-- Start Provided passage --

# The Power of Love



## aj47 (Sep 12, 2011)

“Look out, Jamie!” my sister shouted, too late for me to avoid slipping on the hidden patch of ice.  I managed to keep my balance, but just barely.   


 “I _hate_ him!” I shouted.  No one heard me except Leanne and Beth.   


 Leanne made a face.  “You always say that but what are ya gonna _do_ about it, huh?” 

Beth kept walking but turned her face back to holler, “Who cares!” before she sped up, probably so as not to overhear us.  


 This part of the conversation was old and worn, like Beth's hand-me-down snow-boots. It was early January and the weather channel said the temperature was 7[FONT=Times New Roman, serif]º[/FONT] Fahrenheit.  But here we were, walking home from Dad's apartment because he was too damned drunk to take us and too cheap to pay for a cab.  Twelve blocks.  The first four were through the downtown business district, well-shoveled and well-lit. As we got further away from his apartment and closer to our house, there was more snow accumulation and fewer street lights.


 I started.  “We could poison his coffee.  I hear that if you have hangover that everything tastes awful and you wouldn't notice.”


 “If you're going to poison him, put it in his booze; he drinks more of that.”  Leanne was right.


 “Maybe when he passes out we could light a cigarette and drop it on the couch cushion and start a fire,” I thought about that for a bit.  “Except it might kill other people too like that old blind lady, Mrs. Painter.”


 “I have the_ perfect_ idea... “


 Fast-forward ten years.  I now had two darling daughters. It was mid-December and my father called, drunk as always, and sang us Christmas carols.  He rambled about this and that and ended the call by promising to send a check to make our Christmas merrier.  


 We spent Christmas day at my mother-in-law's house with my husband's brothers and sisters and their families. It was the sort of holiday that people envy.  We all had plenty to eat and no one spoiled it by drinking too much or picking a fight.


 A week later it was New Years.  Since our two local papers had consolidated, the joint version carried both Dear Abby and Ann Landers.  For New Year's Day, they both had the same advice:  Tell the people in your lives that you love and value them because you may not always have them. After I put the kids to bed, I called my mother-in-law and thanked her again for the lovely Chirstmas.

-- End Provided passage --
-- Start Data extract --

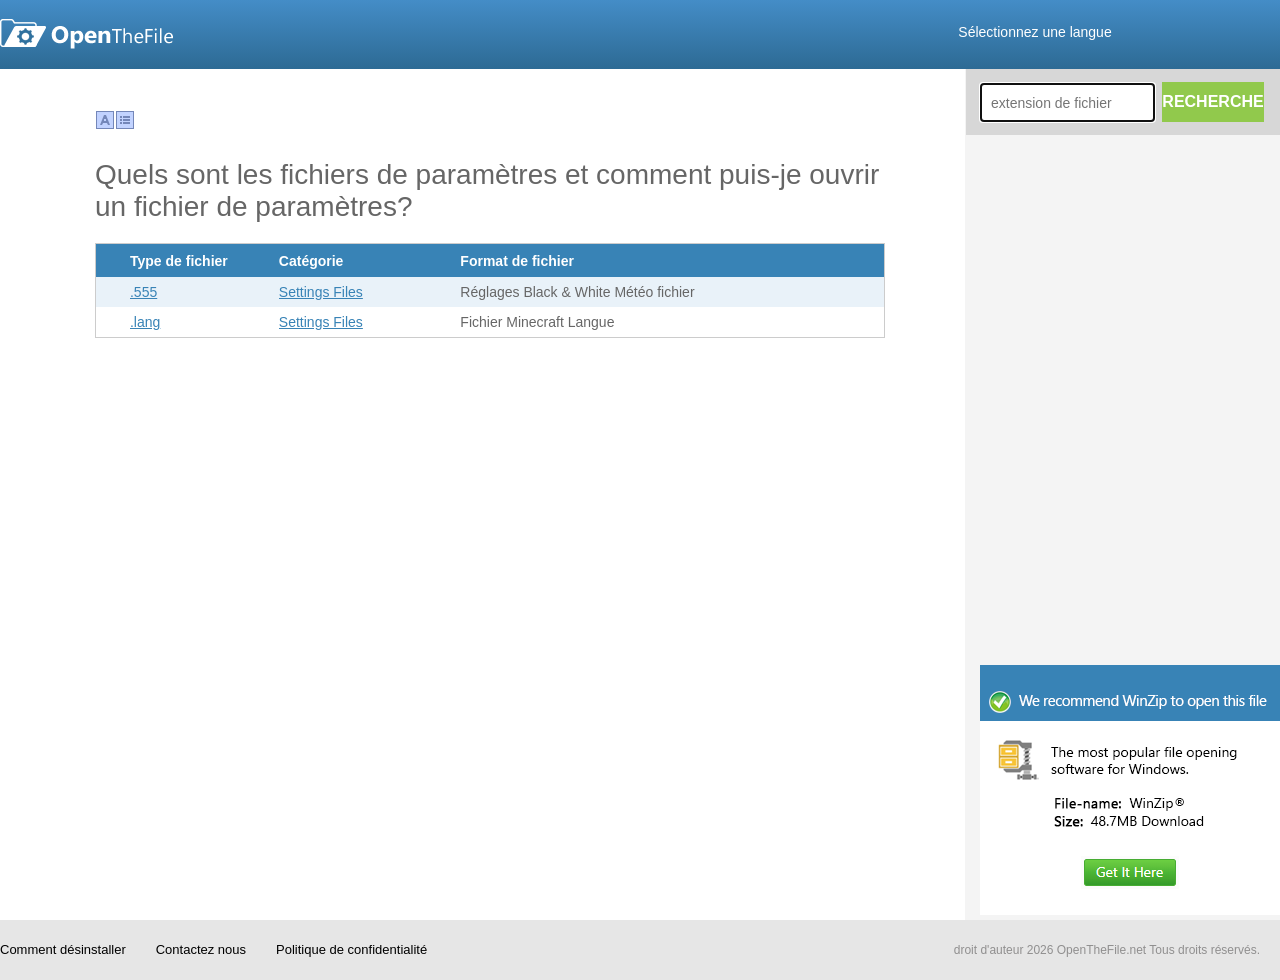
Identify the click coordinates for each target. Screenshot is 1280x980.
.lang (145, 322)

-- End Data extract --

● List of tasks
1: In the story titled "The Power of Love," how many blocks did the walk home from Dad's apartment cover?
2: Return a word-for-word copy of the part of "The Power of Love" that begins at the words "We spent Christmas" and stops after "the lovely Chirstmas.".

● Answer set
1: Twelve blocks.

2:
We spent Christmas day at my mother-in-law's house with my husband's brothers and sisters and their families. It was the sort of holiday that people envy.  We all had plenty to eat and no one spoiled it by drinking too much or picking a fight.


 A week later it was New Years.  Since our two local papers had consolidated, the joint version carried both Dear Abby and Ann Landers.  For New Year's Day, they both had the same advice:  Tell the people in your lives that you love and value them because you may not always have them. After I put the kids to bed, I called my mother-in-law and thanked her again for the lovely Chirstmas.